Assim, de brinde, as equipes podem competir na principal classe da IMSA, a GTP. Além de salvar o WEC, o ACO e a FIA ainda deram (e pediram) uma ajuda para a IMSA.

E o futuro do Mundial de Endurance?

Após ouvir fabricantes, o Mundial de Endurance voltou a atrair fabricantes. (Foto: WEC)

O ACO/FIA conseguiram sair de uma crise que poderia matar o Mundial de Endurance, nos mesmos moldes que foi o fim do Grupo C em 1992. Foram necessários 20 nos para que o Mundial de Endurance se reergue-se e voltasse a ter relevância no automobilismo internacional.

Em outras palavras, palmas para os dirigentes? Nem tanto. Se o escândalo do grupo VW não existisse, os regulamentos da classe LMP1 continuariam cobrando um preço alto e, em tese, poderia também matar o Mundial.

Por fim, para Ricardo Grillo, jornalista português, e um dos maiores conhecedores de endurance, a “teimosia” do ACO em sua eterna Guerra Fria com a IMSA, não ajudou em nada nos momentos de crise do campeonato.

“O Diesel Gate levou ao abandono da Audi e depois da Porsche, mas no imediato a solução apresentada pelo ACO era ainda mais cara e complicada que a anterior e já muito cara classe LMP1-H”, explicou Grillo.

“Uma nova classe de LMP1 que deveria conseguir sair das boxes e rodar até Tetre Rouge (no circuito de Le Mans) no modo 100% elétrico. Em seguida, na ausência de candidatos, lembraram-se de fazer algo ainda mais exótico e não menos caro, com a ideia de transformar “Hypercar” de estrada (que custam 2 ou 3 milhões de dólares) num carro de competição que teria um valor absurdo”.

“Em seguida disseram que afinal também podia haver verdadeiros protótipos e desenharam um regulamento para encaixar o pesado Aston Martin Valkyrie com um peso mínimo de 1100 kg”.

Uma luz no final do túnel

Ricardo pontua que os elevados custos e principalmente, o bom senso prevaleceram. “O bom senso veio a seguir com as negociações com os americanos e o pragmatismo destes com a classe LMDh. Com componentes comuns e custo bem mais baixo. Mas como a Toyota e Glickenhaus já tinham aderido ao conceito Hypercar não puderam recuar e acabaram por juntar os dois conceitos, baixando a potência para 670 cv e o peso para 1040 kg”.

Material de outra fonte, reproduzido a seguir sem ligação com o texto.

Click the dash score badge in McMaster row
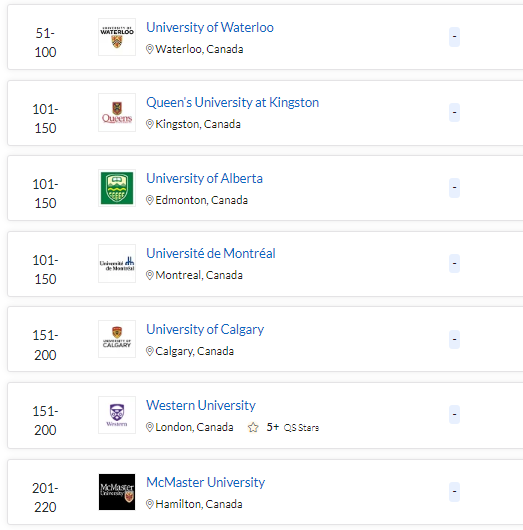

“O ideal teria sido usar as regras dos americanos (IMSA) desde o início, facilitando o equilíbrio de plataformas e atraindo as montadoras pelo baixo custo e a simplicidade dos regulamentos. Mas na realidade temos agora as duas classes em conjunto e é com isto que temos que viver. O que vai permitir uma nova era de ouro no Endurance”, comemora o jornalista.